▶ What the task asks: From the listing below, set down exactly the lines between the one holding "Given: Add item 302411 to cart via cart icon" and the one holding "Task: Click the Women's Width row label", inclusive. No other line is wanted.

═════ Data for the task ═════

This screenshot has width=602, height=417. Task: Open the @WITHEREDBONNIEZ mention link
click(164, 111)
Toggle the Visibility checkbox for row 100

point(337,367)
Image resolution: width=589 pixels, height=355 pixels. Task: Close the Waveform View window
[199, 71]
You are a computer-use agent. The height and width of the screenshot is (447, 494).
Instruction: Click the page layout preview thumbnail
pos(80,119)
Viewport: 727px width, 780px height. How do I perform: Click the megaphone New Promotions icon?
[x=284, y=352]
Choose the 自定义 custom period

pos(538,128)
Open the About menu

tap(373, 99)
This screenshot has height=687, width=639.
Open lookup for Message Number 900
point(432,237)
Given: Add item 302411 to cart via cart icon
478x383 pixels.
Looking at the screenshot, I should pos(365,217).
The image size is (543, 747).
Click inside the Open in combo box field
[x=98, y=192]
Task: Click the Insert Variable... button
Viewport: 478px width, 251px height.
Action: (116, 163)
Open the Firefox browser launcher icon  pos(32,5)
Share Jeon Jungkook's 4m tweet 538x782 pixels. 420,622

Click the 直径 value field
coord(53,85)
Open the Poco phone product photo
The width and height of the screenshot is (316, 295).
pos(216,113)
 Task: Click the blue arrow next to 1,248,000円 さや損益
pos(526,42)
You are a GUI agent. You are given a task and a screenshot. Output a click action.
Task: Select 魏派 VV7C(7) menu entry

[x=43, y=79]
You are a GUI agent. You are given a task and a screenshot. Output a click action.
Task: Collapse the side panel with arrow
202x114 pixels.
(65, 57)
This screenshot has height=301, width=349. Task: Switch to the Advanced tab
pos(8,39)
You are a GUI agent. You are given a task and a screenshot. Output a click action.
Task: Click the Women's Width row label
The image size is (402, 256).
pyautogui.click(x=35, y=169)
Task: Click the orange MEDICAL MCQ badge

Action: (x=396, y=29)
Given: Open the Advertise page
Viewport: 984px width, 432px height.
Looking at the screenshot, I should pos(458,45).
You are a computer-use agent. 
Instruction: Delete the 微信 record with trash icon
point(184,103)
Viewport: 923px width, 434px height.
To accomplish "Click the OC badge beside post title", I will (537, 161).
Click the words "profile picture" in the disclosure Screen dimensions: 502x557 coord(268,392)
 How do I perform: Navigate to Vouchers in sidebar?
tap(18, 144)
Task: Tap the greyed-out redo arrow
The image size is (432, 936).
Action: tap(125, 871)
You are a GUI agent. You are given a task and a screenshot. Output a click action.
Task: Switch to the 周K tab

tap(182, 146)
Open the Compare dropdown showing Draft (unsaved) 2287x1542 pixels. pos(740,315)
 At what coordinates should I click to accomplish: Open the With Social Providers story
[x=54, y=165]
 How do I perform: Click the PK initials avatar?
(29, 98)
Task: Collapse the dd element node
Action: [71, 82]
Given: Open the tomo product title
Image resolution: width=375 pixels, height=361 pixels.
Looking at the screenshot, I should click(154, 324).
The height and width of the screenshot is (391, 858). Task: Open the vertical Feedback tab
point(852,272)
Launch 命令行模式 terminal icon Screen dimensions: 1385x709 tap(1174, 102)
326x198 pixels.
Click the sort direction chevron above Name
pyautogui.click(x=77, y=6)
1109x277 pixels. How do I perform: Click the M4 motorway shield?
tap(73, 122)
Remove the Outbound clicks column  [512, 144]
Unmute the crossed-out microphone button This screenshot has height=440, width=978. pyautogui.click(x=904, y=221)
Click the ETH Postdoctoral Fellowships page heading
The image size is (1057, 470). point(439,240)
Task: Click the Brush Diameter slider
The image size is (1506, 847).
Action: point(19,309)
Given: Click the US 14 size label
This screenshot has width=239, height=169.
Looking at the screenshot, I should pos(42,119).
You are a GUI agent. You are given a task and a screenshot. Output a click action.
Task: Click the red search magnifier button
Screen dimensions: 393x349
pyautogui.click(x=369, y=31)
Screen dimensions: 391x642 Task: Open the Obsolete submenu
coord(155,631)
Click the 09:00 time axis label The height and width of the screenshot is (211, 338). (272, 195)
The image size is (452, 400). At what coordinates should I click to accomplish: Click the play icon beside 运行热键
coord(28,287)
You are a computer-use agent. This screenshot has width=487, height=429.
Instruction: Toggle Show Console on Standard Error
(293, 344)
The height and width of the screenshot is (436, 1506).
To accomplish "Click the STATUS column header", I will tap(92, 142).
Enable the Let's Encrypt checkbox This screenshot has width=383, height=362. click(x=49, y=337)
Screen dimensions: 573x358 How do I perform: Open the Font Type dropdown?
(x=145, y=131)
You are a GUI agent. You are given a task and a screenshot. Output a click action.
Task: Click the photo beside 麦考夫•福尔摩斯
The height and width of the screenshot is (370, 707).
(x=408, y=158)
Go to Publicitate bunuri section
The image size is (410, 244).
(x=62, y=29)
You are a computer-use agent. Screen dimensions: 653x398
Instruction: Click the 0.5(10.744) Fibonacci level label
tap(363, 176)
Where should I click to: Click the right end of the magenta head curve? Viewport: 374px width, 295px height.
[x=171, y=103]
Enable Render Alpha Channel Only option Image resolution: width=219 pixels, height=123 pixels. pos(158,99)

═════

▶ Written solution:
Given: Add item 302411 to cart via cart icon
478x383 pixels.
Looking at the screenshot, I should pos(365,217).
The image size is (543, 747).
Click inside the Open in combo box field
[x=98, y=192]
Task: Click the Insert Variable... button
Viewport: 478px width, 251px height.
Action: (116, 163)
Open the Firefox browser launcher icon  pos(32,5)
Share Jeon Jungkook's 4m tweet 538x782 pixels. 420,622

Click the 直径 value field
coord(53,85)
Open the Poco phone product photo
The width and height of the screenshot is (316, 295).
pos(216,113)
 Task: Click the blue arrow next to 1,248,000円 さや損益
pos(526,42)
You are a GUI agent. You are given a task and a screenshot. Output a click action.
Task: Select 魏派 VV7C(7) menu entry

[x=43, y=79]
You are a GUI agent. You are given a task and a screenshot. Output a click action.
Task: Collapse the side panel with arrow
202x114 pixels.
(65, 57)
This screenshot has height=301, width=349. Task: Switch to the Advanced tab
pos(8,39)
You are a GUI agent. You are given a task and a screenshot. Output a click action.
Task: Click the Women's Width row label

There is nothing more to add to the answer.